> **Work request**
Which of the lines below mention the word "computer"? Pull each one out.

━━ Data under study ━━

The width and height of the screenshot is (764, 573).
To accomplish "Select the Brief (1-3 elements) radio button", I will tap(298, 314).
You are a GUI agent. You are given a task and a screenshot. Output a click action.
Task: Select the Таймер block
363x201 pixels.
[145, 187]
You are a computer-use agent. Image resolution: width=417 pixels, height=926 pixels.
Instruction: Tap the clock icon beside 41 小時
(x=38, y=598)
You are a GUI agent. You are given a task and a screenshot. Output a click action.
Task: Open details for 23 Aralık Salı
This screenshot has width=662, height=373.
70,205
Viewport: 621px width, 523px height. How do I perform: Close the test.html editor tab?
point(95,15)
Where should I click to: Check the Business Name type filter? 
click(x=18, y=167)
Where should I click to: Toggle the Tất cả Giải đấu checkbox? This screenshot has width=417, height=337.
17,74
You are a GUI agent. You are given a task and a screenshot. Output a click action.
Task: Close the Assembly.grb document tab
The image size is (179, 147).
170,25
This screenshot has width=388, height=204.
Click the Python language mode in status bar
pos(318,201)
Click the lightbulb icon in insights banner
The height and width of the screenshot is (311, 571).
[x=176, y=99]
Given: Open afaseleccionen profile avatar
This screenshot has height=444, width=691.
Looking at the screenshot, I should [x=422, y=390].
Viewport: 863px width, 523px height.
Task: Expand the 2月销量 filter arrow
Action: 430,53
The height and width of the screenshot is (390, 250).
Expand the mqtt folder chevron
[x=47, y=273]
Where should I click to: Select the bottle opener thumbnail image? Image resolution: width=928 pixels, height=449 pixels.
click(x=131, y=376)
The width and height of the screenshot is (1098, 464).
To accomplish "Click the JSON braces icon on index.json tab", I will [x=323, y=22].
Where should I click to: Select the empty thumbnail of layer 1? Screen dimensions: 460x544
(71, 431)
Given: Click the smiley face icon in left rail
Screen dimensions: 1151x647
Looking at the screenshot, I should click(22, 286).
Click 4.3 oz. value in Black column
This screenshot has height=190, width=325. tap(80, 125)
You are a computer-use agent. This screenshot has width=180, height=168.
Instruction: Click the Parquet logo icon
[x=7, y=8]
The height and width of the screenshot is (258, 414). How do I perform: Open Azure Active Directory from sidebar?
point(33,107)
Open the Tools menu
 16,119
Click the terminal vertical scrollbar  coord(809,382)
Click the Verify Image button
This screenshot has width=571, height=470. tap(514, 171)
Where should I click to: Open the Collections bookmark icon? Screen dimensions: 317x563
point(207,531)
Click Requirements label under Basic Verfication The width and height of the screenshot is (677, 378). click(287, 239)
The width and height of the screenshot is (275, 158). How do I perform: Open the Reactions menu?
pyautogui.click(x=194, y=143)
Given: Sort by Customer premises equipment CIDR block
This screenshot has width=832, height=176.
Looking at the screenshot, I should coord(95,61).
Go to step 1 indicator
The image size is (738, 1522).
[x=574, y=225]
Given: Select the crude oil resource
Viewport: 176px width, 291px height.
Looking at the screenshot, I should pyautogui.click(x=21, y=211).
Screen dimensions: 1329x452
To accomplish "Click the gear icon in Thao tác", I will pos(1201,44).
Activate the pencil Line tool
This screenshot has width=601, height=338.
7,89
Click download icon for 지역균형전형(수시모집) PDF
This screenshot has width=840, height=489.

━━━

> **Output of the task**
You are a computer-use agent. Image resolution: width=417 pixels, height=926 pixels.
You are a computer-use agent. This screenshot has width=180, height=168.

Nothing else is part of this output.